I could use any advice I can get because I'm dealing with a lot of data and my disk is not that big.

Thanks a lot!

onetwopunch
  • 3,279
  • 2
  • 29
  • 44
  • 1
    I'll repeat this once more: [parallelizing I/O bound tasks leads to worse runtimes than running the tasks in a single thread (or process)](http://stackoverflow.com/a/20421535/1595865). Using multiple threads or processes is only useful if you're dealing with a CPU bound task (and even then, not everytime) – loopbackbee Dec 09 '13 at 17:44
  • You haven't shown any code that removes temp files, but that's probably where the problem lies. Looking at temp files to indirectly infer how many processes are running is bizarre ;-) Use an OS tool to count the number of processes directly. `Pool(NUM_PROCS)` creates *exactly* `NUM_PROCS` processes - no more and no less. – Tim Peters Dec 09 '13 at 17:53
  • @TimPeters As I mention in the description, I remove the temp files with os.remove(path) and that part works fine. – onetwopunch Dec 09 '13 at 21:08
  • @goncalopp Do you think I could just avoid the multiprocessing altogether due to the bottleneck at the IO portion? Would I gain any speed doing it that way due to less context switching overhead? – onetwopunch Dec 09 '13 at 21:11
  • @ecesurfer, nevertheless, you did not show the code in context. Can only repeat that `Pool(NUM_PROCS)` creates exactly `NUM_PROCS` processes, and counting temp files is **not** counting processes. In other words, I don't believe you ;-) If your OS shows more processes than that, then I might. – Tim Peters Dec 09 '13 at 21:22
  • @ecesurfer, timing depends on so many details you shouldn't believe any "head argument": try various ways and time them! That's dead easy. It's certainly *possible* that multiprocessing is slower here; it's also possible that it's faster. The only thing that can tell you which, on your system, with your data, and your code, is your clock. If it is slower, it won't be because of "context switching", it would be because multiple processes are grinding your disk to dust by forcing the read heads to leap all over the place all the time. Disks are partly mechanical, and like reading contiguously. – Tim Peters Dec 09 '13 at 21:47

2 Answers2

0

gevent.pool.Pool may be a proper solution for you. Because gevent uses greenlets to do concurrency operations and only one greenlet could run at a time.

In your situation, firstly, set the pool size to a proper number which means that there are at most that number of greenlets could do some I/O operations.
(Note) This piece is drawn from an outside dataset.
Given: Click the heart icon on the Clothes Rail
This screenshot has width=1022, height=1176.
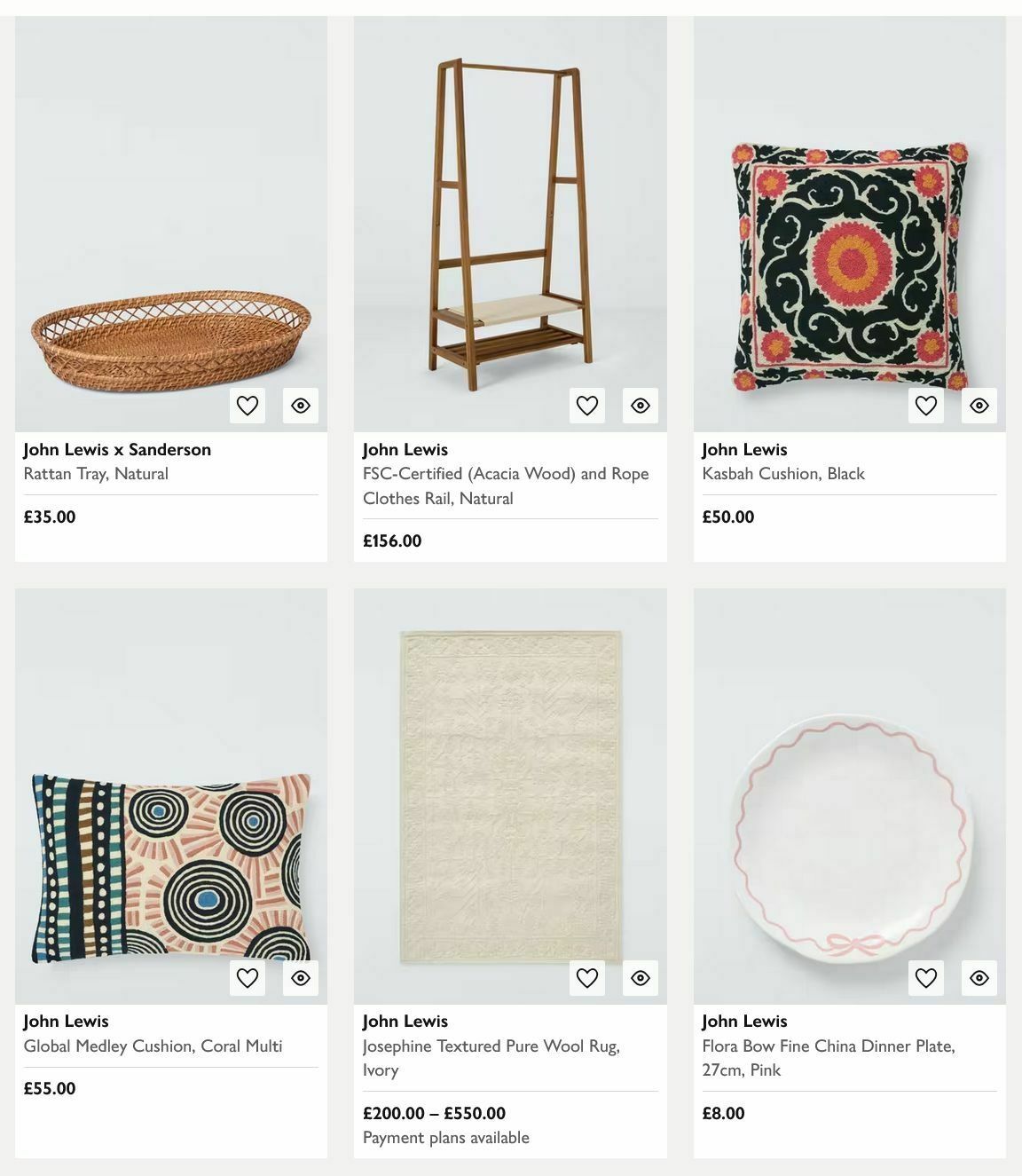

Then turn the function which does the scan task into a greenlet and add it to the pool to be scheduled by the hub greenlet.

Here is a brief tutorial about the usage of gevent.pool.Pool

flyer
  • 9,280
  • 11
  • 46
  • 62
0

Though I could have probably used multiprocessing on this application, it turns out that because the IO to the sqlite3 database was the bottleneck, multiprocessing was actually slowing it down just as goncalopp predicted.

onetwopunch
  • 3,279
  • 2
  • 29
  • 44